Additive manufacturing (AM) of ceramic materials is a powerful shaping technology offering completely new design possibilities. However, AM of ceramics is particularly challenging because the shaping process is embedded in a complex manufacturing scheme. In the case of multi-material printing, the thermal expansion behavior of the materials needs to be carefully adjusted for the co-sintering process.  Know How from established 2D and 2,5 D multi-layer ceramic technologies such as LTCC (low temperature co-fired ceramics) or multi-component injection moulding can be employed to address these issues.  The ceramic AM-methods can be divided into powder based and suspension based techniques resulting in porous or dense components, resp. A combination of dense and porous structures is possible as well. Examples will be presented focusing on new additive manufacturing methods such as ceramic fused filament and ceramic 3D-thermoplastic printing.

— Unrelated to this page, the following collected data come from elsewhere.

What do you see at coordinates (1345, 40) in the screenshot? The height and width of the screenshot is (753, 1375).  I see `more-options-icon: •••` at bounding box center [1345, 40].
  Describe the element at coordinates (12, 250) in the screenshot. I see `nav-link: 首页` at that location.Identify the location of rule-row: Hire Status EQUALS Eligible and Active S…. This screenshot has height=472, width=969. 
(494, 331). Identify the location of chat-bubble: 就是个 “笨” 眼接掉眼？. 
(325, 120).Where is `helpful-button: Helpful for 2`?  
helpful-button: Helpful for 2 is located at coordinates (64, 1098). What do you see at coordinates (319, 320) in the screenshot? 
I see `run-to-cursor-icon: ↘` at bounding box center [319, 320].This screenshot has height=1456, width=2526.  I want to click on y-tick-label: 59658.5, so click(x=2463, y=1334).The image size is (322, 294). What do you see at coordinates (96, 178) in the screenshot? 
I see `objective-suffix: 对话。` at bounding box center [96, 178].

An important demand for all AM technologies is the improvement of reliability and performance of the manufactured components. Due to the time-consuming manufacturing processes and the layer-wise building process it is necessary to control the quality of each layer in order to repair a defect layer or to stop the building process to avoid waste of time and expensive material loss. Therefore, it is important to access the quality of the printed parts as early as possible. This requires in-operando non-destructive evaluation methods. For this, we present new optical methods such as speckle laser spectroscopy and optical coherence tomography.

For a further functionalization of the AM parts, 2D printing technologies are applied. We present first results on this combination of 3D and 2D printing that we call 5 D printing. Furthermore, the hybridization, i.e. the combination of AM and conventional shaping technologies such as injection moulding is covered.